■ Directions ■
How many lines in the data below have the string "computer"? Reply with the number alone.

■ Records ■

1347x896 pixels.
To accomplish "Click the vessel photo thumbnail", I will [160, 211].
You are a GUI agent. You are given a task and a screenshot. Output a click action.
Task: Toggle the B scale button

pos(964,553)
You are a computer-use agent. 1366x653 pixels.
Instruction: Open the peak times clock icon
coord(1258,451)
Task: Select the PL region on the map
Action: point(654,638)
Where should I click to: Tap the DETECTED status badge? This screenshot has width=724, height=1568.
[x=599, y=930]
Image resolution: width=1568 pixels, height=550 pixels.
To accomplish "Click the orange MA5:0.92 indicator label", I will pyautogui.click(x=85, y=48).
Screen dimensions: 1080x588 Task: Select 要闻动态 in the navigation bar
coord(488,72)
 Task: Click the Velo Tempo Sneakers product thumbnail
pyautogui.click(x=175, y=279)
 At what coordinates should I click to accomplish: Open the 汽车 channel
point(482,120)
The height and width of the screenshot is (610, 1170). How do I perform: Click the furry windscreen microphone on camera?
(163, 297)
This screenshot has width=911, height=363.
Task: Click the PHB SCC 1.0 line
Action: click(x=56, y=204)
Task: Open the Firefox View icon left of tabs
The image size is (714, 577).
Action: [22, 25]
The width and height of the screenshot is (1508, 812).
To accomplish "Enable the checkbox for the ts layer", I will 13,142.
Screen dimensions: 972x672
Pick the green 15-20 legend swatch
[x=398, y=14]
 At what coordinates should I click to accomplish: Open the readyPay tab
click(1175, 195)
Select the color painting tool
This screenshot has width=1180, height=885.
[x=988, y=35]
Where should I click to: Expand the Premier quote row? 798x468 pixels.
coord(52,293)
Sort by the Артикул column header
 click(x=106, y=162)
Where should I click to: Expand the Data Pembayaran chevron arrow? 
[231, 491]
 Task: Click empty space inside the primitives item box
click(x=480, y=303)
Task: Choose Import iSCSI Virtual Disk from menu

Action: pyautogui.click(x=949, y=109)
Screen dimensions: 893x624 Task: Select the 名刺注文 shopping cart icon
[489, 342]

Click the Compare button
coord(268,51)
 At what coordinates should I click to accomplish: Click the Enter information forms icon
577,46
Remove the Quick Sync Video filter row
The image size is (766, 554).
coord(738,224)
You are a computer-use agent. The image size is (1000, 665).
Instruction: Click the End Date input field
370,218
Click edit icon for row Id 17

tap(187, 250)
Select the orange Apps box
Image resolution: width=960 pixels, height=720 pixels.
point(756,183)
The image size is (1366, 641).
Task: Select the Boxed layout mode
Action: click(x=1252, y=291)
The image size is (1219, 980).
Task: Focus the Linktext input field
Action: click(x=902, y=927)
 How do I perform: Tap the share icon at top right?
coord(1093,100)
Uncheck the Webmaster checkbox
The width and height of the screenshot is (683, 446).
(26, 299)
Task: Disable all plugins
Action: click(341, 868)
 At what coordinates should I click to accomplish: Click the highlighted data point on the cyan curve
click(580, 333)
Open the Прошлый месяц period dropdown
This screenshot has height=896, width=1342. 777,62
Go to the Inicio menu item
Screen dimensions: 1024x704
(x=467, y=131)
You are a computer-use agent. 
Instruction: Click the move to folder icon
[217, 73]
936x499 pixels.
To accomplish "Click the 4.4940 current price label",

■ Response ■
3